La localidad turística costera egipcia de Charm El Cheij será el escenario de una cumbre entre Abas, el primer ministro israelí, Ehud Olmert, el rey Abdalá II de Jordania y el presidente egipcio Hosni Mubarak, anunció este jueves el portavoz de la presidencia palestina.
"Esa cumbre cuatripartita tendrá lugar en Egipto, por invitación del presidente Mubarak", precisó a la AFP Nabil Abu Rudeina.
Israel, Egipto y Jordania confirmaron el jueves su participación en la cumbre, la primera desde la que les reunió en febrero de 2005, también en Charm El Cheij y en la que el Estado hebreo estuvo representado por el ex primer ministro Ariel Sharon, en coma desde principios de 2006.
"La cumbre tiene como objetivo dar un impulso a la relación entre la Autoridad Palestina e Israel", dijo en El Cairo el canciller egipcio, Ahmed Abul Gheit.
Olmert expresó este jueves su esperanza de que la cumbre cuatripartita, con el apoyo de Estados Unidos, culmine en la "puesta en marcha de una plataforma que permita un nuevo inicio entre nosotros y los palestinos".
El primer ministro de Israel, que se reunió el martes con el presidente George W. Bush, manifestó se voluntad de emprender "negociaciones serias" con Abas para la creación de un Estado palestino.

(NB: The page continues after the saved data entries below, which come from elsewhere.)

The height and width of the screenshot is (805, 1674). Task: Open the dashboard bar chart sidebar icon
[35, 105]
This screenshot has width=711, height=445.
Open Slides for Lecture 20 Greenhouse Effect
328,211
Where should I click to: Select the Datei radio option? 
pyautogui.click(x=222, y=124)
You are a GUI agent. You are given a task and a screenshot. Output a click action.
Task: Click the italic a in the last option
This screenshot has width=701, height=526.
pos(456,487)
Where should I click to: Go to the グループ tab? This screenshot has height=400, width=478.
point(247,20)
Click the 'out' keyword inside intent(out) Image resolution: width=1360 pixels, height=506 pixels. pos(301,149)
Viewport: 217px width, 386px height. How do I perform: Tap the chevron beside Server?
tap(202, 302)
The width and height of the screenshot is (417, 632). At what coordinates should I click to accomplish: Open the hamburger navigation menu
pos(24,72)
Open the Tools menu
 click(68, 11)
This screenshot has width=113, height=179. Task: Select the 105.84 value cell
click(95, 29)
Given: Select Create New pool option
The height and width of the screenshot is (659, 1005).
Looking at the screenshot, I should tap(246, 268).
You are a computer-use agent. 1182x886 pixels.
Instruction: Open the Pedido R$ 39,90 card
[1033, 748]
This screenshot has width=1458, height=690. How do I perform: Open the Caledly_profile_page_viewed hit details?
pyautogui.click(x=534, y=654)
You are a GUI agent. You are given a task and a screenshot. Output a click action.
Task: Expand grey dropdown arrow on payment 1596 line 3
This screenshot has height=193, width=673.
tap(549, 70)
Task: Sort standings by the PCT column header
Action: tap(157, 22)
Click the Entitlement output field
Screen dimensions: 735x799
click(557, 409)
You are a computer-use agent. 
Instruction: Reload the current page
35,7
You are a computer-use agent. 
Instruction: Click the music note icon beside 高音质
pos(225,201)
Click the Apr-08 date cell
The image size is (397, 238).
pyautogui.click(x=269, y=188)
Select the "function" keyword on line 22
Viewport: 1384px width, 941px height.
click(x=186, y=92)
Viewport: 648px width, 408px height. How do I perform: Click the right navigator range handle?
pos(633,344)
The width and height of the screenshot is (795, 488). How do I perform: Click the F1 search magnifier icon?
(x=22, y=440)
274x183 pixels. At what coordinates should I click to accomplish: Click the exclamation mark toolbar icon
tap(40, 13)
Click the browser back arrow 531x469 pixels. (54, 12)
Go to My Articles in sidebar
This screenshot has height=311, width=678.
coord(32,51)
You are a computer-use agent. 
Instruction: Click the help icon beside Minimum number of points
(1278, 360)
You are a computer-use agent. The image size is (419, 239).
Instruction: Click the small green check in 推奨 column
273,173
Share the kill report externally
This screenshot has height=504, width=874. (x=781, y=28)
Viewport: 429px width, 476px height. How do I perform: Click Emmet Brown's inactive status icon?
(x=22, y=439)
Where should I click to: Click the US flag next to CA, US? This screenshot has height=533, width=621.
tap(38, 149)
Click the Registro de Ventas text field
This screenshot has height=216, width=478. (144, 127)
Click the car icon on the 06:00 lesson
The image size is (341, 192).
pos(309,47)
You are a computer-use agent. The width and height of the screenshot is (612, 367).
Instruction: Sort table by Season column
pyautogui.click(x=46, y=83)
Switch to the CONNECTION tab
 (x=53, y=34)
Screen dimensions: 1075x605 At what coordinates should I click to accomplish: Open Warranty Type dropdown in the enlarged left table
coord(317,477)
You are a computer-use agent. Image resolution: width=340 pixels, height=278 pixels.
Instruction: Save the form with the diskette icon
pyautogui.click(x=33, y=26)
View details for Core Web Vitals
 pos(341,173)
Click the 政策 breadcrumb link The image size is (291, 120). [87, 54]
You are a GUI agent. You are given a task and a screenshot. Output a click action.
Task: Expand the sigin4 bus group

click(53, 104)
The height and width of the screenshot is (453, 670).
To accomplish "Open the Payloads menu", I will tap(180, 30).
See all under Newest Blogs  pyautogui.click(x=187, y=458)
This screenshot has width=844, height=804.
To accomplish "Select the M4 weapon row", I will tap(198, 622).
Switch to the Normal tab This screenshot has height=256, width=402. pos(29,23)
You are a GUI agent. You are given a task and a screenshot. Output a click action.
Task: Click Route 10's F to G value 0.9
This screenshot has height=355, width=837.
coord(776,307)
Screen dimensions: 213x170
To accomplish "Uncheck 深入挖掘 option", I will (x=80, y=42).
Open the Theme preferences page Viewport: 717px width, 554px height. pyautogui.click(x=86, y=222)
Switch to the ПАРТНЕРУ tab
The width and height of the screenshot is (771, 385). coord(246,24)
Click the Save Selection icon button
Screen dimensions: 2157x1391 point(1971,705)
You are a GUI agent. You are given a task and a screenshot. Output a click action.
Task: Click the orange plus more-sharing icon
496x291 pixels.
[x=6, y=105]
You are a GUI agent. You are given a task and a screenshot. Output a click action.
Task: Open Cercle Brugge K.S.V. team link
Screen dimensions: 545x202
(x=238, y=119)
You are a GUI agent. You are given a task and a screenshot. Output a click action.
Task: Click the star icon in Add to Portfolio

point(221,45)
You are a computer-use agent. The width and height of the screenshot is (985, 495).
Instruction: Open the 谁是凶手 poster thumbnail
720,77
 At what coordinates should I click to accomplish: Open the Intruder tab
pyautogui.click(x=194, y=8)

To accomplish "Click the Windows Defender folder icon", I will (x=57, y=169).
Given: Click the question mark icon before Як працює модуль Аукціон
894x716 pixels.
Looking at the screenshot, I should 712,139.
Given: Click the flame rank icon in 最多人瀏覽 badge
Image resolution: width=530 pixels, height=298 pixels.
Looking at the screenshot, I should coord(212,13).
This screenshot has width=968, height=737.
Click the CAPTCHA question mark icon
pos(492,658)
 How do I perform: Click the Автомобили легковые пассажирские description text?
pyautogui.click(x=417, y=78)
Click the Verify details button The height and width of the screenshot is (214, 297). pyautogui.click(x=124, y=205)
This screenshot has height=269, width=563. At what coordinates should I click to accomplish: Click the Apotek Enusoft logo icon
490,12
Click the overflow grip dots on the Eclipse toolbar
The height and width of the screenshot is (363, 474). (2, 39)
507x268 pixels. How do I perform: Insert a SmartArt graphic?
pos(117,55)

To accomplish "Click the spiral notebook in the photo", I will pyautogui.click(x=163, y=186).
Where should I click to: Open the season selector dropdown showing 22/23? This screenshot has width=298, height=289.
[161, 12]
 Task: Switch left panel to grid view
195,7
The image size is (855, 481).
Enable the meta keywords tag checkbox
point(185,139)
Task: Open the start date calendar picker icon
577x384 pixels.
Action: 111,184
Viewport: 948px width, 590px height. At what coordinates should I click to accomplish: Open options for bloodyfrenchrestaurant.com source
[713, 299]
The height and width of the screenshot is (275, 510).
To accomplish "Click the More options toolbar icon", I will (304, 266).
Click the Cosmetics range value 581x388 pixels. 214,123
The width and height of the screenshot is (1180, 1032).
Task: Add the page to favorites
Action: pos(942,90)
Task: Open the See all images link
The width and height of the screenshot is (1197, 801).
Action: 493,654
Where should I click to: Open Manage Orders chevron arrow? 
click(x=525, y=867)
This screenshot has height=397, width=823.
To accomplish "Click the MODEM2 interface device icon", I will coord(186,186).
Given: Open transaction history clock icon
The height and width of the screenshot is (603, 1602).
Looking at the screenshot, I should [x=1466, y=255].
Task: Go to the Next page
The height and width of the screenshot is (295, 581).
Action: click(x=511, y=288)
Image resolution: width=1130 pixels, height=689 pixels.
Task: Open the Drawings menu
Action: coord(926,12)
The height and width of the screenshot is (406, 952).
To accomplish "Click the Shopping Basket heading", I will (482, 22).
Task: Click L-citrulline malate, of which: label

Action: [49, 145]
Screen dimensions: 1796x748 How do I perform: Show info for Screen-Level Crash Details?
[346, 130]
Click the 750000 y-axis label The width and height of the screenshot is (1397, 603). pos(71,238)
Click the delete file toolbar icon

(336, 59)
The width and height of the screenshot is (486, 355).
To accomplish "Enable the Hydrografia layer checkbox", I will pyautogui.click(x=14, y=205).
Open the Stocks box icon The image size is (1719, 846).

"Queremos que esta cumbre desemboque en el levantamiento del bloqueo económico y de los controles" israelíes sobre Cisjordania, señaló por su parte otro colaborador cercano a Abas, Yasser Abed Rabbo.
Para este último, "la cumbre será más dañina que útil si se termina sin resultados concretos".
Israel congeló varias decenas de millones de dólares recaudados cada mes en nombre de la Autoridad Palestina en concepto de entradas fiscales y aduaneras cuando Hamas llegó al gobierno palestino, en marzo de 2006.
El monto bloqueado por el Estado hebreo asciende a más de 600 millones de dólares (448 millones de euros).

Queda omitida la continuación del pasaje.